- **Aufgabenstellung**: Welche Rolle übernimmt Kai Mühlberger laut dem Textauszug beim 28. Kaltenberger Ritterturnier?

- **Textauszug**:
━━━━━━━━━━━━━━━━

Der Angstschweiß auf des Volkes Stirn
Kaltenberg Ein ehrbarer, rechtschaffener Mann soll er sein, dieser Ritter Christian von der Engelsfaust. Doch vor den Frauen verschließt er seine Augen nicht. Kai Mühlberger ist es, der in diese Rolle beim 28. Kaltenberger Ritterturnier schlüpfen darf. "Im wahren Leben bin ich glücklich verheiratet", betont der 32-jährige Fischacher. Doch ein Flirt hier, ein Augenzwinkern da mit den Zuschauerinnen gehört eben zu seiner Rolle. Doch seine wahren, größten Fans sind die Kinder. "Es ist schon ein tolles Gefühl, wenn sie auf einen zukommen." Einmal das Schwert anfassen, einmal die Rüstung berühren: Das zaubere bei vielen der Kleinen einen strahlenden Gesichtsausdruck hervor. Da kann man auch leicht vergessen, dass die Ritter ein äußerst anstrengendes Dasein in Kaltenberg fristen. Den ganzen Tag sind sie auf dem Gelände unterwegs. "Das unterschätzen viele der jungen Nachwuchsritter, die zum ersten Mal dabei sind", weiß Mühlberger. Einer, der sich heuer erstmals in die Rüstung wirft, ist Guntram Küchel. Der 25-Jährige aus Meitingen hat aber schon vorgesorgt: Viel getrunken hat er. Bei Temperaturen weit über 30 Grad ist das wichtig. Dass er überhaupt dabei sein kann, verdankt er Mühlberger. Vor Kurzem habe er sich das Training der Stuntgruppe angeschaut und wollte unbedingt dabei sein. Und nun ist er in Kaltenberg.

━━━━━━━━━━━━━━━━

- **Bereitgestellte Angaben**:
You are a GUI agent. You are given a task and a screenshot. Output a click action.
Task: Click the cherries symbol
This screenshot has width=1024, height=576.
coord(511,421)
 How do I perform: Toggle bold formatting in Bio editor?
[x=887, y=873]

━━━━━━━━━━━━━━━━

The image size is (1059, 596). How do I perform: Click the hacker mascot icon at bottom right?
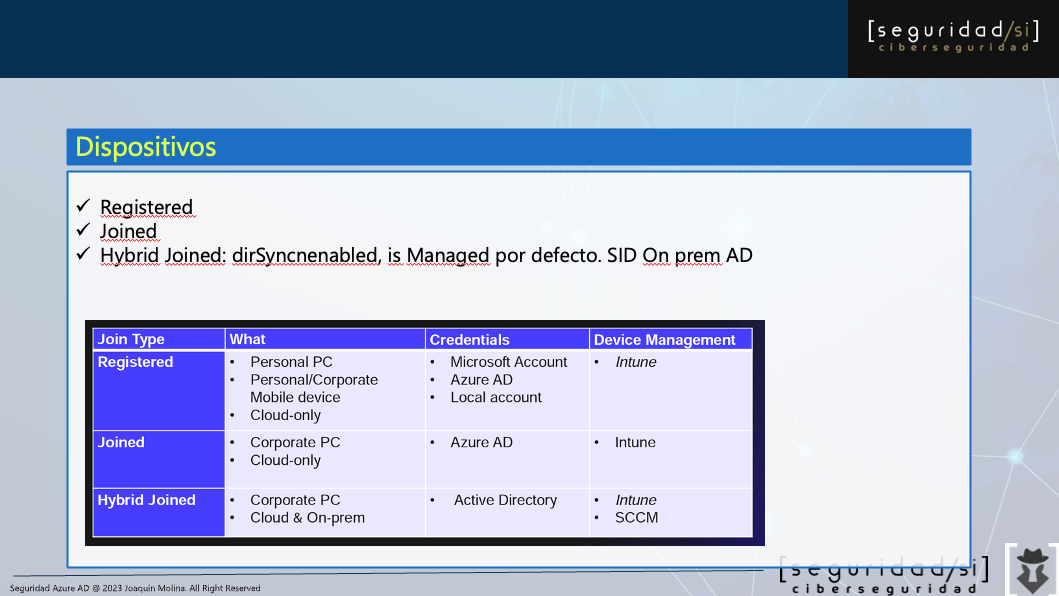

━━━━━━━━━━━━━━━━

- **Antwortfeld**: Er spielt den Ritter Christian von der Engelsfaust.